Dida Sampaio/Estadão
Dida Sampaio/Estadão

Aécio questiona atos no Planalto em que Dilma ataca impeachment

Tucano diz que entrará com ação na Justiça Federal para que presidente não se defenda do processo em espaços ou eventos públicos; para ele, afastamento é 'questão pessoal e não de Estado'

Isabela Bonfim, O Estado de S.Paulo

10 de dezembro de 2015 | 19h07

Atualizada às 20h32

BRASÍLIA - O presidente nacional do PSDB, senador Aécio Neves (PSDB-MG), anunciou nesta quinta-feira, 10,  que o partido vai entrar nesta sexta-feira, 11, com uma ação na Justiça Federal para impedir que a presidente Dilma Rousseff use espaços ou eventos públicos para se defender do processo de impeachment.

"Vamos entrar com uma ação para impedir que a presidente continue usando o Palácio do Planalto para defender-se de acusações que são feitas a ela quanto ao impeachment", afirmou.

Para Aécio, o impeachment é uma questão pessoal e não de Estado. Na interpretação do tucano, a presidente não deve discursar ou convocar reuniões relacionadas a sua defesa no processo de impeachment no Palácio do Planalto. Ele citou como exemplo a reunião realizada na última segunda-feira, 7, entre a presidente e juristas, que assinaram manifesto contra o impeachment. O encontro aconteceu no Palácio do Planalto.

"Essa defesa deve se ater no âmbito pessoal e partidário da presidente. Utilizar, como assistimos nesse convescote dos chamados juristas, o Planalto e os inúmeros eventos oficiais bancados pela estrutura do Estado para defender-se é mais uma incorreção da presidente e vamos solicitar que a Justiça Federal se manifeste", afirmou.
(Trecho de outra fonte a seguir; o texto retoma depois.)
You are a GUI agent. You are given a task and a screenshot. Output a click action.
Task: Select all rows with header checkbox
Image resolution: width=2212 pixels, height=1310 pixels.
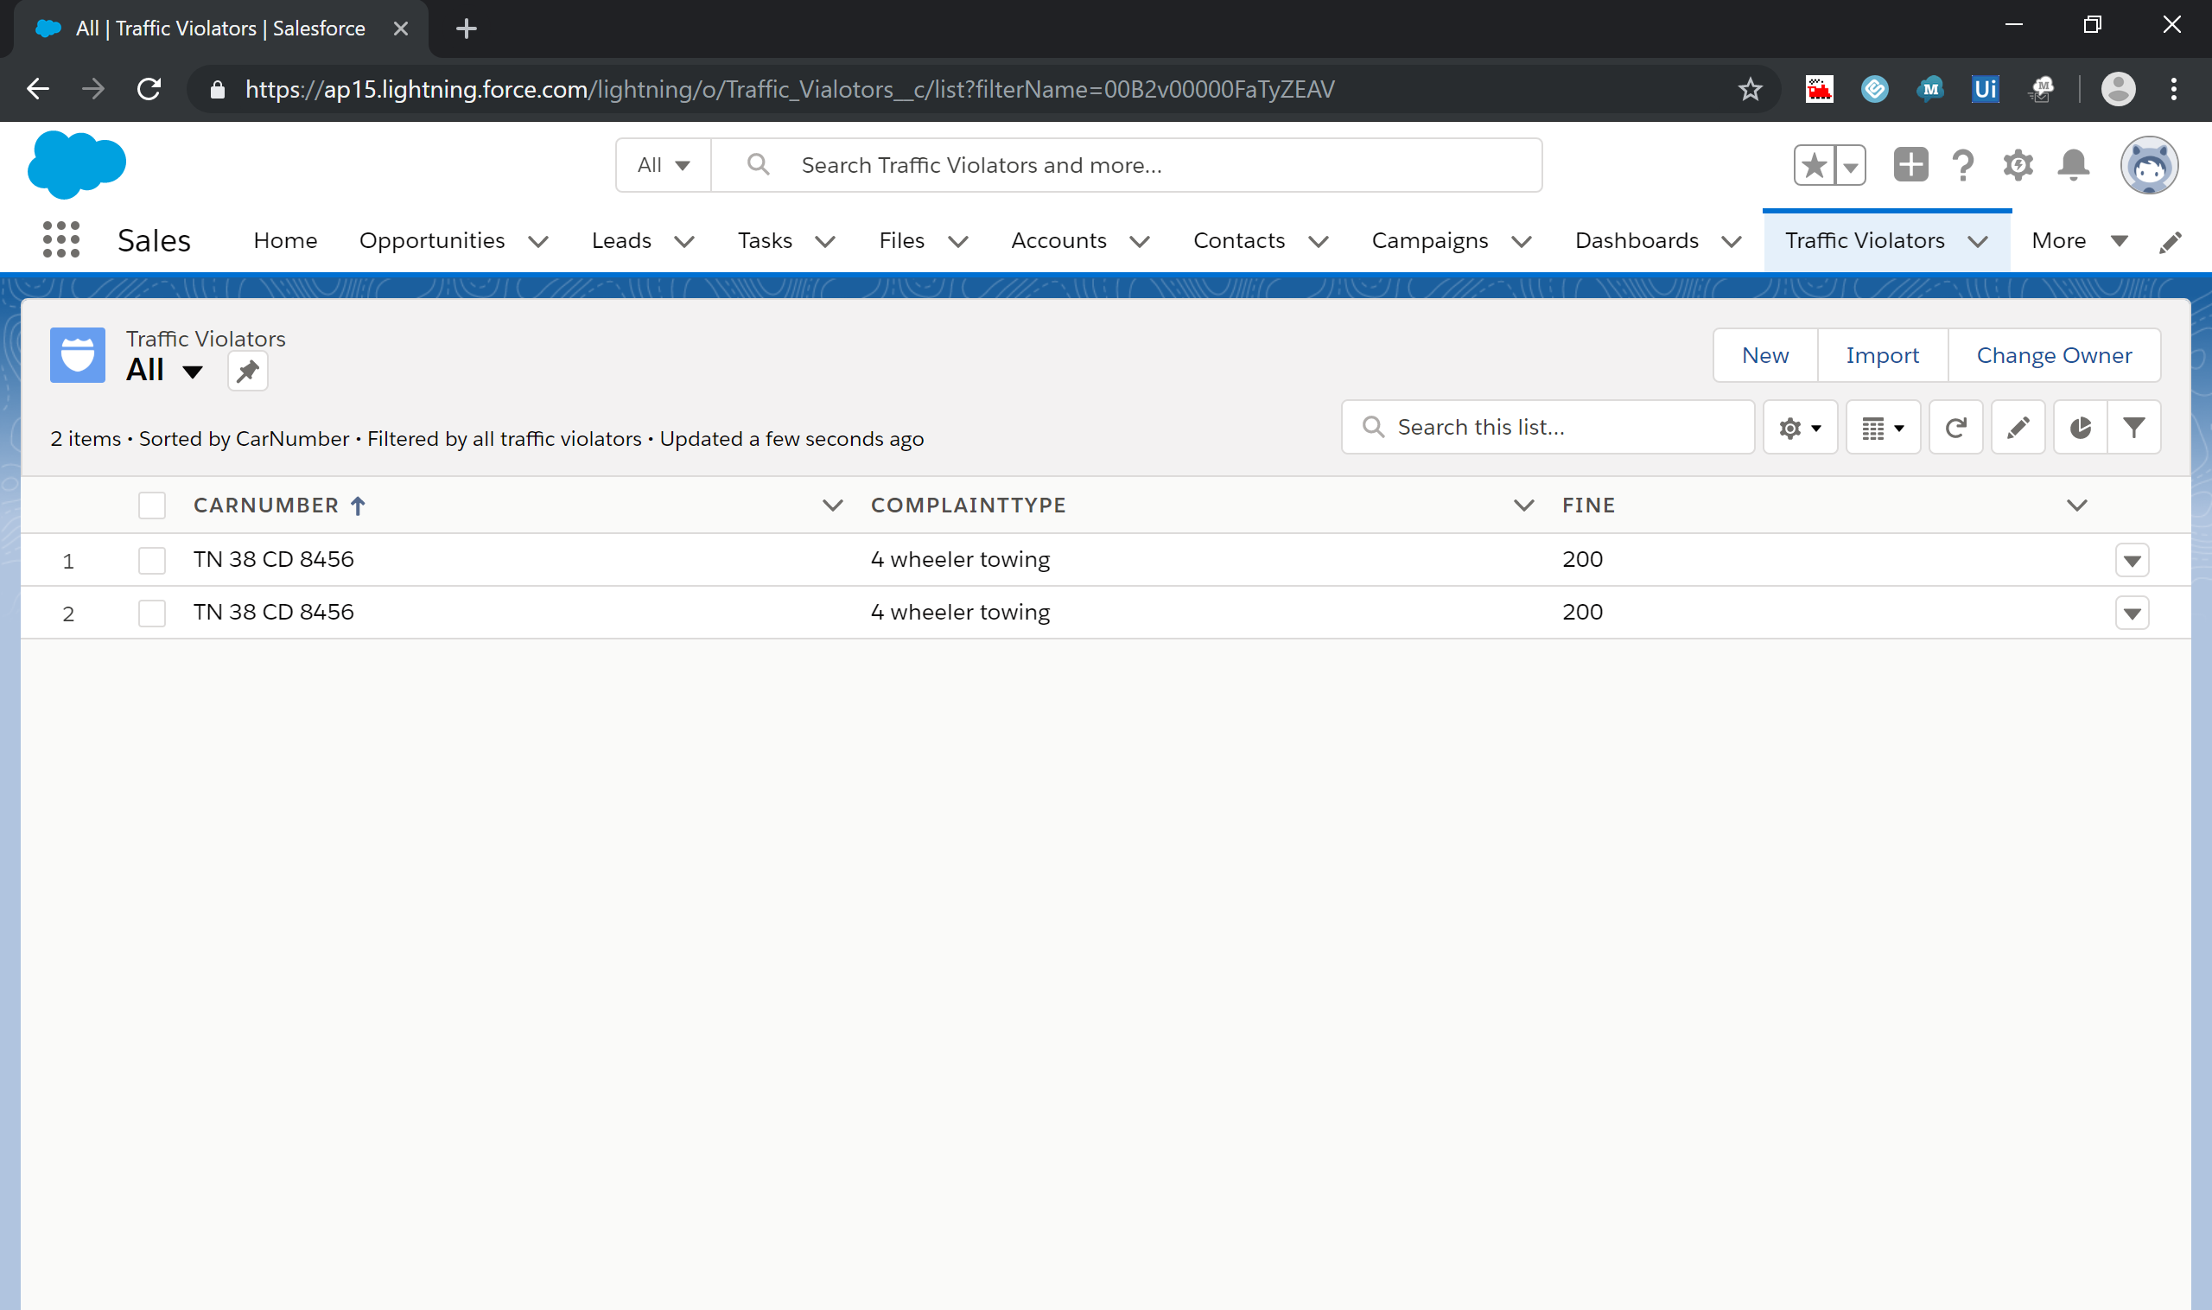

O questionamento de Aécio Neves é o mesmo levantado por ele no período eleitoral de 2014, quando também demonstrou insatisfação com as entrevistas da presidente, e então candidata, em eventos oficiais e no interior do Palácio do Planalto. À época, Aécio argumentava que a presidente não deveria fazer propaganda política em compromissos de Estado, no palácio presidencial ou na residência oficial.